血天井と言えば、京都の三十三間堂の前に佇む養源院の血天井がよく知られるところです。天井を見上げながら、ガイドの方が生々しい歴史を解説して下さったことをつい昨日のことのように思い出します。
龍王山城の十市遠忠!血天井の歴史
血痕の残る板をなぜ天井に嵌め込んだのか?
養源院などでもそうですが、そこには息絶えた武士に対する敬意が感じられます。忠節を誓った者たちの跡を、足で踏み付けるわけにはいかなかったのでしょう。
長岳寺の血天井には歴史案内は付きません。
家に帰って詳しく調べてみると、山の辺の道の東に位置する龍王山城との関係が浮かび上がります。龍王山城は大和の豪族であった十市遠忠が築いた城です。その城を松永弾正久秀に攻められ、長岳寺境内でも戦乱があったものと思われます。

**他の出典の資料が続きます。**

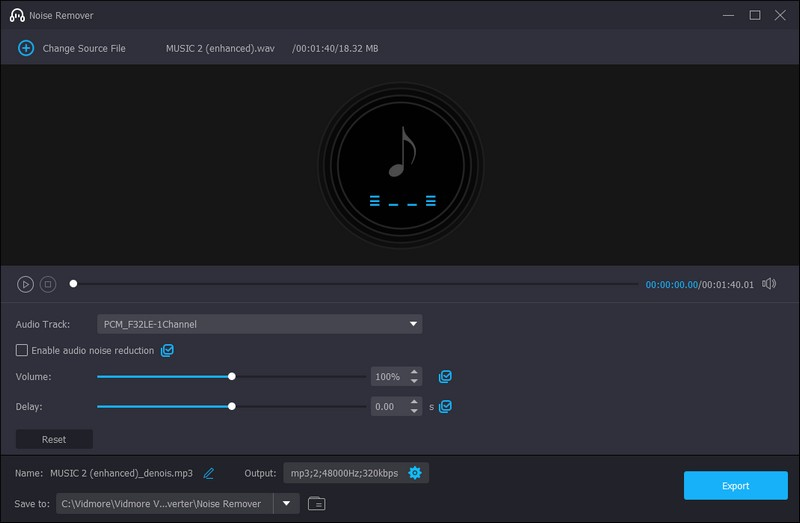Click the Volume slider handle

point(232,377)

斬り付けられた十市方の武将が血まみれになって、縁側から本堂に逃げ込み、この場所で息絶えたと伝えられます。
長岳寺本堂。
手前に鐘、向こう側には賓頭虜尊者が見えます。
龍王山城主の十市遠忠においては、「ジャンジャン火伝説」という悲しくも怖ろしいお話が伝えられていますが、長岳寺の血天井にも同じような怨念のようなものが感じられます。忘れたくても忘れられない、そんな人間の想いが伝わってくるのです。
長岳寺肘切門が見えますね。
刀の切れ味を披露したことに由来する肘切門。
長岳寺の歴史をあちこちに見ながら、その通って来た道のりの長さを思います。血天井の天井の板は、血が付いた縁側の板を天井に張り替えたものです。

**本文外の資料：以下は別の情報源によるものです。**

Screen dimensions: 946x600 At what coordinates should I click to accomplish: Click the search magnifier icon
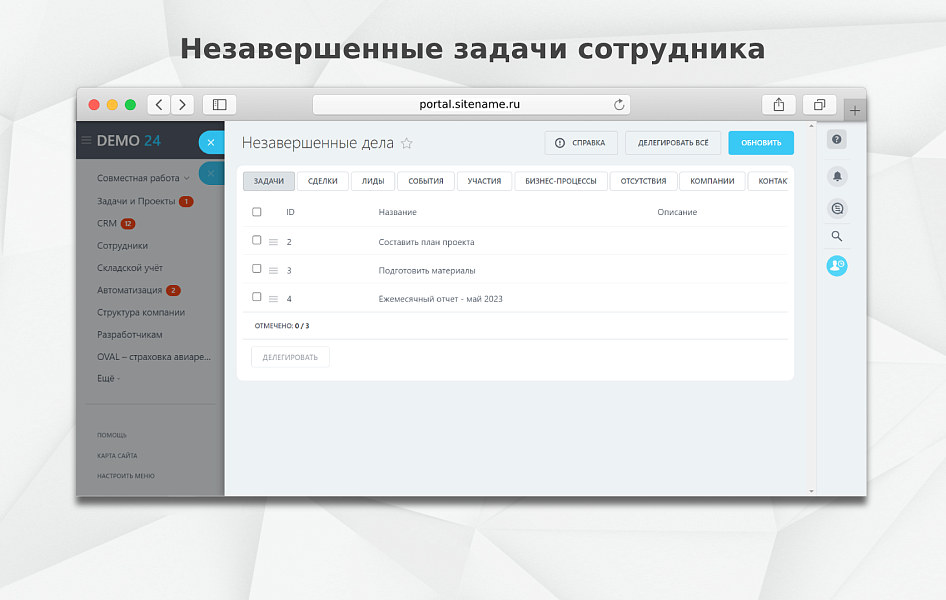pos(836,237)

さすがにそのまま縁側の板としては使えなかったのでしょう。
本堂内の多聞天像。
天井にも何か描かれていますね。
所謂「天井画」と呼ばれるものなのでしょうか。聖徳太子生誕の地と言われる橘寺境内でも、往生院の天井画を楽しむことができます。畳の上に仰向けになって鑑賞する天井画なのですが、ここ長岳寺の天井画はそれほど本格的なものではなさそうです。
長岳寺本堂と杜若。
本堂と鐘楼門の間に見えている長いポールは被雷針でしょうか。
重要文化財の建築物を守るために講じられている対策の一つのようです。
長岳寺の賓頭虜尊者。
びんずる尊者の頭上斜め上に血天井があります。
この位置からも血天井を確認することができます。
お札の上の方にべっとりと血糊が付着しています。
長岳寺の最寄り駅はJR柳本駅ですが、一つ北側のJR長柄駅周辺を歩いた時にも戦の臭いを感じたのを思い出します。戦艦大和の御魂を祀る大和神社もすぐ近くにあります。そもそも長岳寺は大和神社の神宮寺として創建されています。
時代は違いますが、戦いの跡が見られるという点では、何か共通するものを感じます。
長岳寺庫裏。
山の辺の道ハイキングで訪れる人も多い長岳寺。
カキツバタや紅葉、それに阿弥陀三尊像の他にも意外な見所を発見することができました。
長岳寺参詣の際には、是非一度本堂の血天井を確認されることをおすすめします。